Tablescaping: The Art of Table Setting

A few ideas on how to make beautiful table settings for special occasions.

Setting your table for a holiday dinner, or any dinner party, should be more than a practical arrangement of plates and flatware. Your tablescape should be a work of art. It should reflect not only the warm welcome you want to show your guests, but also serve as an artistic venue for the fabulous meal you're about to present.

Here are some ideas for terrific tablescapes:
For the sophisticated Christmastime dinner party, set your table using solid colors and simple ornamentation. Begin with a dark green tablecloth. Linen is an excellent choice of material, or use a cloth with a subtle sheen to it. For your dinnerware use white china, silverware with a simple pattern, etched stemware and white linen napkins. Your serving ware, if being placed on the table, should be white as well. Place a brilliant red linen table runner along the center of your table, lengthwise. Depending on how long your table is, place silver candlesticks with white candles at intervals along the runner. Don't forget to use dripless candles.

Is the dinner more casual? Use a patterned tablecloth in bold holiday colors. Instead of etched stemware, use tumblers. Replace the candlesticks and candles with small decorative bowls filled with wrapped candies.

This simple premise of layering - tablecloth, place setting and serving ware, and ornamentation - described above can be adjusted to accommodate your existing dinnerware. If your holiday china has a pattern, play off the colors with your tablecloth, napkins and runner. Use the runner to set off the centerpiece or ornamentations.

If your celebrating a summer holiday, such as the Fourth of July, it's likely your setting isn't going to be as formal. That doesn't mean your table can't be just as striking.

Using the same concept of layering, set your table to play up the feel of the holiday. If your party is outdoors, you can use a vinyl red checked tablecloth, red, white and blue melamine dinnerware, brightly colored plastic tumblers, and inexpensive flatware.
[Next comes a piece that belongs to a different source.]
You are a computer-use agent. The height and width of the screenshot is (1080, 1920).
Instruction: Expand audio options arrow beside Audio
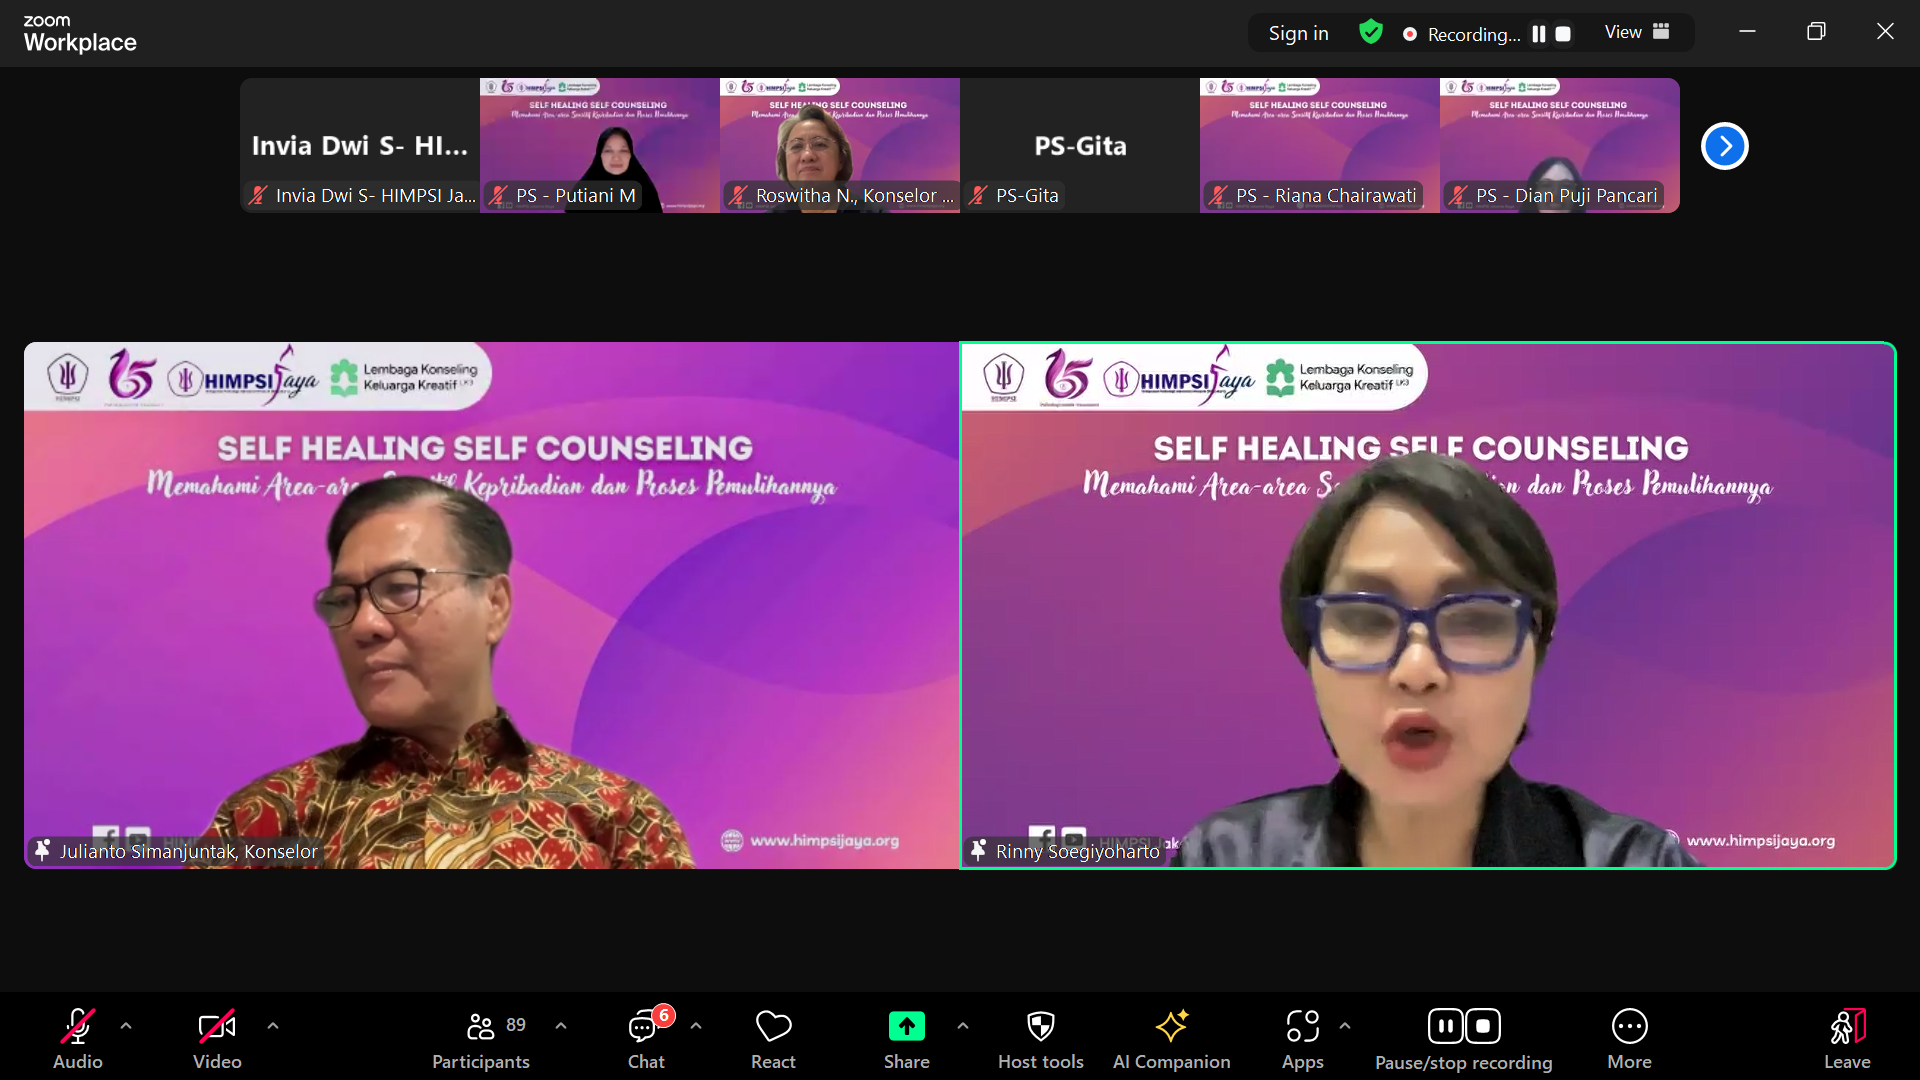click(x=126, y=1025)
Put paper napkins in oversized plastic cups so guests can help themselves.

Use pinwheels in a small plastic bucket waited with sand or rocks for your ornamentation.

A good tip if your eating outdoors is to weight the corners of your tablecloth. Fill four small plastic bags with colorful stones and tie them with ribbons. Then attach these to the corners of your tablecloth. Use a hole punch to create the hole and thread the ribbon through.

Want to add a little more to your work of art? For each place setting, place a small piece of Styrofoam on a small dish. Stick a small paper flag in the Styrofoam and cover the foam and dish with moss. This creates a little hill with a flag on top.

Obviously, using holiday colors or the holiday itself is the starting point in the examples given so far. If your party doesn't have a central theme, find your inspiration in the season.

For a winter party, create this warm tablescape for your guests.

Begin with a bright white tablecloth. On top of that, place a smaller, dark blue cloth. Use thin, double sided tape at the corners to keep the top cloth from sliding. Now add a deep gold table runner, preferably one with embroidery or damask patterning.

For your place settings, use white dinnerware with a gold accent. Add dark blue napkins in gold napkin rings. If possible, use gold plated flatware, and glassware rimmed in gold. For ornamentation, place an oblong white bowl with gold trim in the center and fill it with silk flowers of various colors, predominately gold. Add a few, low round candles on decorative plates along the table's center.

The examples given demonstrate the basic tenets of tablescaping: theme, layers, and color. They also demonstrate traditional pairings and formats. Once you begin crafting tablescapes, you'll find yourself adding more layers and patterns, and becoming more creative with ornamentation. Tablescaping may become one of your favorite parts of giving a party.